**Exercise brief**
Among the entries that follow, how many lines contain the string "size"? Write the number alone.

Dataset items
•••••
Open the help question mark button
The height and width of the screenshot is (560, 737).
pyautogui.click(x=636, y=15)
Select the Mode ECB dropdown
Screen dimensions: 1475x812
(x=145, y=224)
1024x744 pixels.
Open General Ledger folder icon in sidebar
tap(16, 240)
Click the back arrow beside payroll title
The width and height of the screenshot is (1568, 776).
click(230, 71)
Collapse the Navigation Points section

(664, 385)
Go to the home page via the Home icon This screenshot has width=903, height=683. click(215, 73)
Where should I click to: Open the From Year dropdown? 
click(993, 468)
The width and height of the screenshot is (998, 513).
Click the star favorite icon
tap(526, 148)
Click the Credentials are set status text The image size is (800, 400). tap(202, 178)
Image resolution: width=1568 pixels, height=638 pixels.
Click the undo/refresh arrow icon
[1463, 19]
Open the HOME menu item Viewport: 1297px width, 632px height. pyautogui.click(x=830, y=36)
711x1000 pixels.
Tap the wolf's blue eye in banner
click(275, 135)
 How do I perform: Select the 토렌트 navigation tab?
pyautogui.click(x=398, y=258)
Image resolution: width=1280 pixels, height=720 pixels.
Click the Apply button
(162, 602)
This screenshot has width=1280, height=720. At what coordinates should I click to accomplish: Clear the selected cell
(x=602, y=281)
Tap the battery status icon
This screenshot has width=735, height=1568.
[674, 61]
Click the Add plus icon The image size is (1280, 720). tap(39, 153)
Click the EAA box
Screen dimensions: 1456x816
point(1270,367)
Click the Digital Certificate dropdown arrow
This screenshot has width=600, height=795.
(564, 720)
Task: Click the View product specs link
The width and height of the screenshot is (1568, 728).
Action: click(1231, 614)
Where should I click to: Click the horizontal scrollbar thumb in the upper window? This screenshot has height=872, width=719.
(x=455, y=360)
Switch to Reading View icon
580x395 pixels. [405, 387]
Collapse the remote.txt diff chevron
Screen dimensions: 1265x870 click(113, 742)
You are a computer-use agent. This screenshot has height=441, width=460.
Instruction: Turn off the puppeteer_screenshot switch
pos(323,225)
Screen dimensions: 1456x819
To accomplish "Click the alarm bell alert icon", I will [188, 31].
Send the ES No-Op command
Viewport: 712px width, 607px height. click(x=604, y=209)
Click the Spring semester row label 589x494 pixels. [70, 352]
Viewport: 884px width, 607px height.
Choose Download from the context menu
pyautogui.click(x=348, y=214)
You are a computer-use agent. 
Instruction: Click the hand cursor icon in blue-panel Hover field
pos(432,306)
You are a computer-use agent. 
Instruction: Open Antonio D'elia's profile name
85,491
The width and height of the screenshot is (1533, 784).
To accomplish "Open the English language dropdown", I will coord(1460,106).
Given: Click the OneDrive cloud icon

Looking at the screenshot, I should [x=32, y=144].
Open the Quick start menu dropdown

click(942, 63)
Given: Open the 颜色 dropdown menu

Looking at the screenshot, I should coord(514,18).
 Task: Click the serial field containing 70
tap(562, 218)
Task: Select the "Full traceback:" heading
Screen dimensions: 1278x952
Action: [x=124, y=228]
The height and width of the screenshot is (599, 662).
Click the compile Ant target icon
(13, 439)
•••••
**Solution to this exercise**
2